Still, denim has certain expectations, many of them culturally entrenched. Stanev experimented with how the filaments were extruded and crimped. The beauty of denim, Flynn said, is how the color chips off. But NuCycl “loves color; it soaks it in,” so tweaks had to be made during the dyeing process as well. All of this took several years to perfect.

The jacket itself is pretty unique, too, Parkes said. It’s classic, a “little elevated” and meant to be something people hold on to longer than a T-shirt. Because Renu is a limited edition, the brand wanted to make something that was “as special as the textile it’s made of.”

Also special: the new Pangaia Lab branding it will feature. Renu boasts a “subtle but iconic” purple tag that all items in the range will carry going forward, Parkes said, giving them a more “luxury category” look. Previous Lab products, which followed a similar small-batch approach, have included circular T-shirts, garments tinted with bacteria-grown dyes and eyewear lenses made partially from carbon dioxide.

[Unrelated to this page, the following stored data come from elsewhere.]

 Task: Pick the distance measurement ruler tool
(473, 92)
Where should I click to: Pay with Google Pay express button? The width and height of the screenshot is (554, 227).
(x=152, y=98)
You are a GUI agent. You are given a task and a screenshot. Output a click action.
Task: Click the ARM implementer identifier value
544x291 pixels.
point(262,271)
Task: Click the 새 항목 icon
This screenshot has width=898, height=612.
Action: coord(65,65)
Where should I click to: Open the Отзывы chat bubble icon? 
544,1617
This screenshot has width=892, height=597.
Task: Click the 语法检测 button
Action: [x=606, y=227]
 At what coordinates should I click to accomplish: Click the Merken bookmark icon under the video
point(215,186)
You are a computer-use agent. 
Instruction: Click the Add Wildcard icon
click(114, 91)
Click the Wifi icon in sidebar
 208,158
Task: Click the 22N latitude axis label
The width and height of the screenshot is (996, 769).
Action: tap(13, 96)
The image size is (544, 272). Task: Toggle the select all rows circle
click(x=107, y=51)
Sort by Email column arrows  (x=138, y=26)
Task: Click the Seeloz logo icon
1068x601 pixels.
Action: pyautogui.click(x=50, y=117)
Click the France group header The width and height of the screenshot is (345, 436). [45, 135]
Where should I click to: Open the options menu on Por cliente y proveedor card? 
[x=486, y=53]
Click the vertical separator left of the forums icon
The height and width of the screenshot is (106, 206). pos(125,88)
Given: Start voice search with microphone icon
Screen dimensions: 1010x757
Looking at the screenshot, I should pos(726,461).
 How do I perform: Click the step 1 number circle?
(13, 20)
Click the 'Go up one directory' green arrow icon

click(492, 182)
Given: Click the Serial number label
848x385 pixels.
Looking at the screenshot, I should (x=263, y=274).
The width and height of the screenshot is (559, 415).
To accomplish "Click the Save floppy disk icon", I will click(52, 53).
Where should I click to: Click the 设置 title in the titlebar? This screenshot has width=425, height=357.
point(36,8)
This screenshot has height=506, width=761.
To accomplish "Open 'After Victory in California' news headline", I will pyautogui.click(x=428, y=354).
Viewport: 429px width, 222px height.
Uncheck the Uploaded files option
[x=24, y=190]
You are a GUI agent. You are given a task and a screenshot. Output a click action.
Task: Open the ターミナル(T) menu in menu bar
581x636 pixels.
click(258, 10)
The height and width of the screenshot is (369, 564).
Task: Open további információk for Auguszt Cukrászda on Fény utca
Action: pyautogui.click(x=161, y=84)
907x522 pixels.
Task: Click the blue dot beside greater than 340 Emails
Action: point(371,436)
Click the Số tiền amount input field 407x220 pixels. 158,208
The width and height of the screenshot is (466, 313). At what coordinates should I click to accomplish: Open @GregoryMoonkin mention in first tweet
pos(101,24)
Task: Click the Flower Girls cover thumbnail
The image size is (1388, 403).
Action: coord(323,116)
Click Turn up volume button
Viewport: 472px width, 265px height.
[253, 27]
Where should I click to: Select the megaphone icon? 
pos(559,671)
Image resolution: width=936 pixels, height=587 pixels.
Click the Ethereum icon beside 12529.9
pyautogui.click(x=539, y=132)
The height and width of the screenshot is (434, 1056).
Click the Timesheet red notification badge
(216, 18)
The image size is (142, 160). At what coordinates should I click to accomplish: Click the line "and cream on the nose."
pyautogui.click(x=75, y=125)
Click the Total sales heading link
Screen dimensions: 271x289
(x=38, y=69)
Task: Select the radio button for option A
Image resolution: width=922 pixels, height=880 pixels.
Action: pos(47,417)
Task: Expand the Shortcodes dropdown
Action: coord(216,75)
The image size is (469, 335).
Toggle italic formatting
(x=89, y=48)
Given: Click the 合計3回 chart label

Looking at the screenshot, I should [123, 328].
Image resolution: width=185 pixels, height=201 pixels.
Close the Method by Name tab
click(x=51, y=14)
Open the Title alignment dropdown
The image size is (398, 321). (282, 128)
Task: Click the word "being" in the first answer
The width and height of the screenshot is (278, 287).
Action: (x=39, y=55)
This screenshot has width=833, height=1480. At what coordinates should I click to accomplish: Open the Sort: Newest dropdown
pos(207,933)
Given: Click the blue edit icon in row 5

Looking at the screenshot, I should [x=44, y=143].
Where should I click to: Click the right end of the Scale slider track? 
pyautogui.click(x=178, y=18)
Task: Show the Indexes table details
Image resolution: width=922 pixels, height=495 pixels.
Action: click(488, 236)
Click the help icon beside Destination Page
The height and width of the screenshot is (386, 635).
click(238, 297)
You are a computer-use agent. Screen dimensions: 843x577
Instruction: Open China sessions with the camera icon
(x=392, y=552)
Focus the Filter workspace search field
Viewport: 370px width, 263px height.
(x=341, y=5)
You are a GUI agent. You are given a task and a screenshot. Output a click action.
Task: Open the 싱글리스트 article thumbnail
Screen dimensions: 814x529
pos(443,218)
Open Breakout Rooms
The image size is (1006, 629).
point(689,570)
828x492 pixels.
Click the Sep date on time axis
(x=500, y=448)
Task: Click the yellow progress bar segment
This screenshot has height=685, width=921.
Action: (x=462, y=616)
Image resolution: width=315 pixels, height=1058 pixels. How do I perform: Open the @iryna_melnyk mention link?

These products, she said, are a “little more expensive and experimental” but there’s nothing stopping them from becoming scalable. “This is how we dip our toe before a bigger launch,” Parkes added. Starting small also allows the newly minted B Corp and its partners to work out any potential kinks in a new-ish process.
Flynn admits that the price of NuCycl is a “little crazy” right now because it’s still at lab scale. This will change as production kicks into a higher gear. Once Evrnu starts processing waste on both coasts in a “significant way,” the price will naturally fall. But brands should also look at the cost in a more holistic way, she said. Instead of writing off unsold goods and marking them for destruction, companies can turn them into something else that does sell.

“You have to look at the entire equation which is, where’s the product going? How do you get it back? What are you left with? How do you get that out of the distribution centers and back into the supply chain? And then how does that then link up into the global supply chain for fulfillment for the next generation of products,” Flynn said. “It’s a juggernaut of a problem but it’s one that we’ve got to stay focused on. We’re going to actually create a supply chain.”